I sometimes wonder if I am the only parent that thinks "I have no idea what I am doing!"...

When I was pregnant with Landon I tried to do everything right. I played classical music in the car and in my classroom, I started eating vegetables, etc. I even remember telling my principal that I didn't care if he was cute as long as he was smart =). Well, as it turns out he's cute and smart - but I might be a little biased being his mother and all.

With the exception of a few sleepless nights early on, Landon was the perfect baby. He never fussed, smiled all of the time, slept through the night... I could not have asked for a better child. Now Lylli is a different story - poor thing has been opinionated since her first kick. She definitely gives us a run for our money. But that is a story for another day.

Anyway, I say all this so that you can appreciate my surprise at the difficulty of raising a school aged child. Ever since Landon started school at age 4 we have heard the same story, "Landon is such a sweet boy, but he talks too much and will not be still." Well duh! He IS a boy... and he is MY child!

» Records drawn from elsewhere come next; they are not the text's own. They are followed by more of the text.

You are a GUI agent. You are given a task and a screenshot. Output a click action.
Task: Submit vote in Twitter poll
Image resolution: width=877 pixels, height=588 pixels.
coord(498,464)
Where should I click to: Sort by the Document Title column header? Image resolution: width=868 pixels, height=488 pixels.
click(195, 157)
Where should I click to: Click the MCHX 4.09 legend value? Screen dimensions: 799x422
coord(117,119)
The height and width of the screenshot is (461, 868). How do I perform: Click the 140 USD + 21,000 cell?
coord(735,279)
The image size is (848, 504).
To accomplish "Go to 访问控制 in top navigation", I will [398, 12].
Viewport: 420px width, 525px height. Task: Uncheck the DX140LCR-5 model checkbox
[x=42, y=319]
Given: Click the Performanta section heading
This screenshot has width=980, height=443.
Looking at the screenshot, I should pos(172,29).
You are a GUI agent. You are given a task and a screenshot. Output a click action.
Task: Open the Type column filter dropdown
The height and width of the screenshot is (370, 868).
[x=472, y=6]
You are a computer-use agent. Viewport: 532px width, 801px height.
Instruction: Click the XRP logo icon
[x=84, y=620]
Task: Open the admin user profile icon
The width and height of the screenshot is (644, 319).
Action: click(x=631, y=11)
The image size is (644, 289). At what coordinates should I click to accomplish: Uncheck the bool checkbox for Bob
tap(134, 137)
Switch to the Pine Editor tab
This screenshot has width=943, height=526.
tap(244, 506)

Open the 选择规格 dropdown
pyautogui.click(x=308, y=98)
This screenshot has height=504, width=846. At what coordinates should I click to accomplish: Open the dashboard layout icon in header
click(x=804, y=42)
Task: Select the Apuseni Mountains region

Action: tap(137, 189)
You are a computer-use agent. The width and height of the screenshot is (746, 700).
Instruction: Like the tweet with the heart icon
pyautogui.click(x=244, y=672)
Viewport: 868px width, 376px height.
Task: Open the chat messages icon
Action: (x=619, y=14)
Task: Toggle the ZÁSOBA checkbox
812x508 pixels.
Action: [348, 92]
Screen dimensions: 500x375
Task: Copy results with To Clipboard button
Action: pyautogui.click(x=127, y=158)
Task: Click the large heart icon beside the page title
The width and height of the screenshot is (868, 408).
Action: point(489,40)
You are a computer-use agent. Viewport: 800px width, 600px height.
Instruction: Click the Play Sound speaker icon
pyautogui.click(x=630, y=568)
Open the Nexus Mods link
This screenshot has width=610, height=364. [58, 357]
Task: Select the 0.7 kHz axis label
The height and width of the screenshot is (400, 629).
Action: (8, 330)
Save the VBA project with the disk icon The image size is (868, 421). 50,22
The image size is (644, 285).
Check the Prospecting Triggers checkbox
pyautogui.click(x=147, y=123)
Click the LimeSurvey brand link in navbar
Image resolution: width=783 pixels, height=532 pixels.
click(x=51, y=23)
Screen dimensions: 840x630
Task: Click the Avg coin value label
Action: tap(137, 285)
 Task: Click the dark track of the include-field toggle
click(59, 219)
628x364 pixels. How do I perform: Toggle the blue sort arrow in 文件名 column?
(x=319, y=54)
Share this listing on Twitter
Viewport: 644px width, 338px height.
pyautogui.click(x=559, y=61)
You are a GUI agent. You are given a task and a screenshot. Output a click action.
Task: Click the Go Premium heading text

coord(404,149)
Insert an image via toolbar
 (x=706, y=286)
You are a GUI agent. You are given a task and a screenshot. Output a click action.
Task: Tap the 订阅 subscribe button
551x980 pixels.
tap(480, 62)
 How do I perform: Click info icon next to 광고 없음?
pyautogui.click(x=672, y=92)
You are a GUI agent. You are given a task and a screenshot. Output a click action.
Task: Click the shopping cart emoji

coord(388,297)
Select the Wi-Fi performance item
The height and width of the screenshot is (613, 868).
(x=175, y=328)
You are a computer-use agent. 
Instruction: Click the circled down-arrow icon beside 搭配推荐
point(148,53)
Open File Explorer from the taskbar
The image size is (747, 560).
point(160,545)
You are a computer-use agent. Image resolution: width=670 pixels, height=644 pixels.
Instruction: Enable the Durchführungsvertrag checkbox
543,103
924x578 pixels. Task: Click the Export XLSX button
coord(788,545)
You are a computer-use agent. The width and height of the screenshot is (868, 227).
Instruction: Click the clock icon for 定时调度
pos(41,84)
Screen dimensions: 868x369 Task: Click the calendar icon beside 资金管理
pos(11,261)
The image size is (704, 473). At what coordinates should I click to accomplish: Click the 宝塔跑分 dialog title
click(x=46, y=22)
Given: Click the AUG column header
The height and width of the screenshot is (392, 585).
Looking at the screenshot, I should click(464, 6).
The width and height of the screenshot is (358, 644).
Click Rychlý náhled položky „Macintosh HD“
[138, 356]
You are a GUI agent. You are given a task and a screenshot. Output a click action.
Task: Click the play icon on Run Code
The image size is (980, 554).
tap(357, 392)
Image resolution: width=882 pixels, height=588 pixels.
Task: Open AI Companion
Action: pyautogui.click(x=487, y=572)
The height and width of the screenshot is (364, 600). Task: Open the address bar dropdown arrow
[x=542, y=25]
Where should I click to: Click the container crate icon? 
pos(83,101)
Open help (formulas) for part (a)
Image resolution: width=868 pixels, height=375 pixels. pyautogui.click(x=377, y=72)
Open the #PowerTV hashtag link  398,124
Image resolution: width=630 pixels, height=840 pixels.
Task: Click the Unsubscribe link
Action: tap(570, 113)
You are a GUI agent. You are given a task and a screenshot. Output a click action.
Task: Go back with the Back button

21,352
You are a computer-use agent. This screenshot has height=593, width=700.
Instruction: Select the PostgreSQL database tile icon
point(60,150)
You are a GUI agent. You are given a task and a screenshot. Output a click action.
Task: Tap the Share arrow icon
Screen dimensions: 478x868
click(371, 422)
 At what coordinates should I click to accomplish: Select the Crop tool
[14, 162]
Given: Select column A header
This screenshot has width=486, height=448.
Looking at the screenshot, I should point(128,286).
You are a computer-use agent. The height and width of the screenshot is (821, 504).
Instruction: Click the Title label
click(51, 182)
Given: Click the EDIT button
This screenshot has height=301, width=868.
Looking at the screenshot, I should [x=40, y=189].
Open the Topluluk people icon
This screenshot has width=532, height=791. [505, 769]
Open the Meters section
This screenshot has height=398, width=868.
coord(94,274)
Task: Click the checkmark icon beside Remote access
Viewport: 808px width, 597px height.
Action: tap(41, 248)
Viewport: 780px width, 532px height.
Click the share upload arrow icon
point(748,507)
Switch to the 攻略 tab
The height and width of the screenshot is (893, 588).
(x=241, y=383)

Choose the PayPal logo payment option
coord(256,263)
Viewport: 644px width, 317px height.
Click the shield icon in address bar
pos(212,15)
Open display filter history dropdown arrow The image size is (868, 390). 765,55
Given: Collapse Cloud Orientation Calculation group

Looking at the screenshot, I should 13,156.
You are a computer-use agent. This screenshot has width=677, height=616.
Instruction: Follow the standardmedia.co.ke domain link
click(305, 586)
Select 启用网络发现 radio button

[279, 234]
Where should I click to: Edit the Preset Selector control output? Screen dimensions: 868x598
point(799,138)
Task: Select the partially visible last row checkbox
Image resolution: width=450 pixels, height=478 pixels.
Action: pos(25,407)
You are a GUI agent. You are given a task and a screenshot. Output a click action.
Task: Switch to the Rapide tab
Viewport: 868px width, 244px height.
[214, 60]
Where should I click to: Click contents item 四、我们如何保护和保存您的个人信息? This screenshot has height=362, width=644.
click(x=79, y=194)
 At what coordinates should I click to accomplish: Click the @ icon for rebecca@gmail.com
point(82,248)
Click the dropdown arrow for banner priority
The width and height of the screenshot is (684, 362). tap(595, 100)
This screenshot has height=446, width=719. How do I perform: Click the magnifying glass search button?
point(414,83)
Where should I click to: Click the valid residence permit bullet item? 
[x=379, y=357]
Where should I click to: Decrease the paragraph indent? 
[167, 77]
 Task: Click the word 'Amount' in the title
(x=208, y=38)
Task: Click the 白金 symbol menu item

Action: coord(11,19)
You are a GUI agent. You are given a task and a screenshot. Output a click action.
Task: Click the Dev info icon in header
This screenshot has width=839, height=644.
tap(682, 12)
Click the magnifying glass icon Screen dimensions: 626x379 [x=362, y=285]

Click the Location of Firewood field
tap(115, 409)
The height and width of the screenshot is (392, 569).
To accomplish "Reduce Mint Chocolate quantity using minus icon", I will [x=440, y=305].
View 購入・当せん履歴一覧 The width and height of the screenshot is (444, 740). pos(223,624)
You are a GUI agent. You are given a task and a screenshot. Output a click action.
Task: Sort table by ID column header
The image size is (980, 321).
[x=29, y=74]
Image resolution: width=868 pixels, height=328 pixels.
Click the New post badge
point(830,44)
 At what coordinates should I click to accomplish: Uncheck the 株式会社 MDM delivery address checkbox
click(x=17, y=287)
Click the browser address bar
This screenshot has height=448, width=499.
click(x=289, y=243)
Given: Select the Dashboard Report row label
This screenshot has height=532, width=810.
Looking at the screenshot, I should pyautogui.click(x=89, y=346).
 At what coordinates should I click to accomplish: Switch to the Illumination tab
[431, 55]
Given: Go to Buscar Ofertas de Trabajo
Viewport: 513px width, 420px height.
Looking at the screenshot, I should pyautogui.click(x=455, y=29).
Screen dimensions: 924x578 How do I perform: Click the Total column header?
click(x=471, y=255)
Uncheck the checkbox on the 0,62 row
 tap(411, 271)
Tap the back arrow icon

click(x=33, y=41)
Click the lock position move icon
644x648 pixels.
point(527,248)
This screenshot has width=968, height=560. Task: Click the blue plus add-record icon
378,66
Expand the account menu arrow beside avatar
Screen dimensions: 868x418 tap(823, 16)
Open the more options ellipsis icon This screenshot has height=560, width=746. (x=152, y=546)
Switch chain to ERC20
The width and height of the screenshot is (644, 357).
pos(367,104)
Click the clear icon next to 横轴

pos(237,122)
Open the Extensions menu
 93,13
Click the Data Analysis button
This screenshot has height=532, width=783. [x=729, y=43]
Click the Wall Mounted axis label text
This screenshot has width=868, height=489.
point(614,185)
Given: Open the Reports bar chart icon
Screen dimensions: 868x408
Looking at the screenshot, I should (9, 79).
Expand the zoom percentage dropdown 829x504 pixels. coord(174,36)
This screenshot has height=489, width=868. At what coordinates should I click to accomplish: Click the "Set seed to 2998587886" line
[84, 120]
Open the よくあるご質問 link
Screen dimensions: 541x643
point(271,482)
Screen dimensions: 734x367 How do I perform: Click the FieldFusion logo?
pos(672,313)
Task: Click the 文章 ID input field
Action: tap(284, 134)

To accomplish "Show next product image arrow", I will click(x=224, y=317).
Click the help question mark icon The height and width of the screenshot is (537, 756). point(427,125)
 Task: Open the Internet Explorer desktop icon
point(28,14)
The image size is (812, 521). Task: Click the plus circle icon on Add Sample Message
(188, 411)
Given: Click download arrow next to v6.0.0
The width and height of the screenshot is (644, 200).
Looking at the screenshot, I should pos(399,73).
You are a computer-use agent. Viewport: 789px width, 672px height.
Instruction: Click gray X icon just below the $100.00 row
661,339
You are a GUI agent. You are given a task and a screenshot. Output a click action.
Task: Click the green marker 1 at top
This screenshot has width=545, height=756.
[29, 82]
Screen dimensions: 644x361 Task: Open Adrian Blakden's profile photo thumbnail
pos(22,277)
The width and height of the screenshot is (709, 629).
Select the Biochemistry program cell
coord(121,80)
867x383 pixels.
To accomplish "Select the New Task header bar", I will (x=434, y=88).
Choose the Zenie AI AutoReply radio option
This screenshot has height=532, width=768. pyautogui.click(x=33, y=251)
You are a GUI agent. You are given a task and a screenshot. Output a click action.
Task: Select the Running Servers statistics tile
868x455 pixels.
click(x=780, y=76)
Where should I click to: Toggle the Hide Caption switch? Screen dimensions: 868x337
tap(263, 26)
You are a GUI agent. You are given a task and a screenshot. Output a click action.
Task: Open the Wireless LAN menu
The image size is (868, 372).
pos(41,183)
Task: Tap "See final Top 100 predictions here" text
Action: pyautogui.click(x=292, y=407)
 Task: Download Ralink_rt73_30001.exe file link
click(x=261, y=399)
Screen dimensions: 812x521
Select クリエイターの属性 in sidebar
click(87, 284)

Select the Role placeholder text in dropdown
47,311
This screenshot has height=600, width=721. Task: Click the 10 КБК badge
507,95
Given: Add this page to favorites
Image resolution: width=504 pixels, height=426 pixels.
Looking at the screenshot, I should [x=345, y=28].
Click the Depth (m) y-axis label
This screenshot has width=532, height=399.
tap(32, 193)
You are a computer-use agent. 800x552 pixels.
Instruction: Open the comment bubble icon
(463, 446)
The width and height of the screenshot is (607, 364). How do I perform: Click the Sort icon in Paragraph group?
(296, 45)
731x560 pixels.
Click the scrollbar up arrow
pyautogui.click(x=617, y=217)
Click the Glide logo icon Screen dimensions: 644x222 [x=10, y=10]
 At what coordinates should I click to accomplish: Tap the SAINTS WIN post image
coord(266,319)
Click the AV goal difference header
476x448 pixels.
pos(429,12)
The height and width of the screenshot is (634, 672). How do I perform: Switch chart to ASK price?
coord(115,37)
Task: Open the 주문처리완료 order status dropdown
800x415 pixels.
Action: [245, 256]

Now in first grade with a new teacher and a new school, it is the same song and dance. "Landon does not complete his work because he is too busy talking." "Landon is in his own world when he is supposed to be doing..." (you fill in the blank). "Landon didn't turn in his work because he couldn't find it in his messy desk." And they go on and on...

I know this seems like a very petty thing to be frustrated about, and I know so many parents that have REAL problems with their kids. But this is driving me nuts! I absolutely don't know how to help him, then I get frustrated, and we all get angry. So what am I supposed to do!?!?!?

I probably never should have asked...
I have been advised to hug and kiss him, praise him more, show him I care... Does that mean I am deficient in this area? On the other hand, I have been told to use tough love - take away everything, don't let him play with his friends... Then I have been told I need to model better behavior myself - What does that even mean? So basically, him not sitting in his seat, him not staying on task, and his anger about me being upset about all this is because of something I have done wrong or left undone?

Wow - I have no idea what I am doing! I really need a "Parenting for Dummies" or some other how to book for this one =)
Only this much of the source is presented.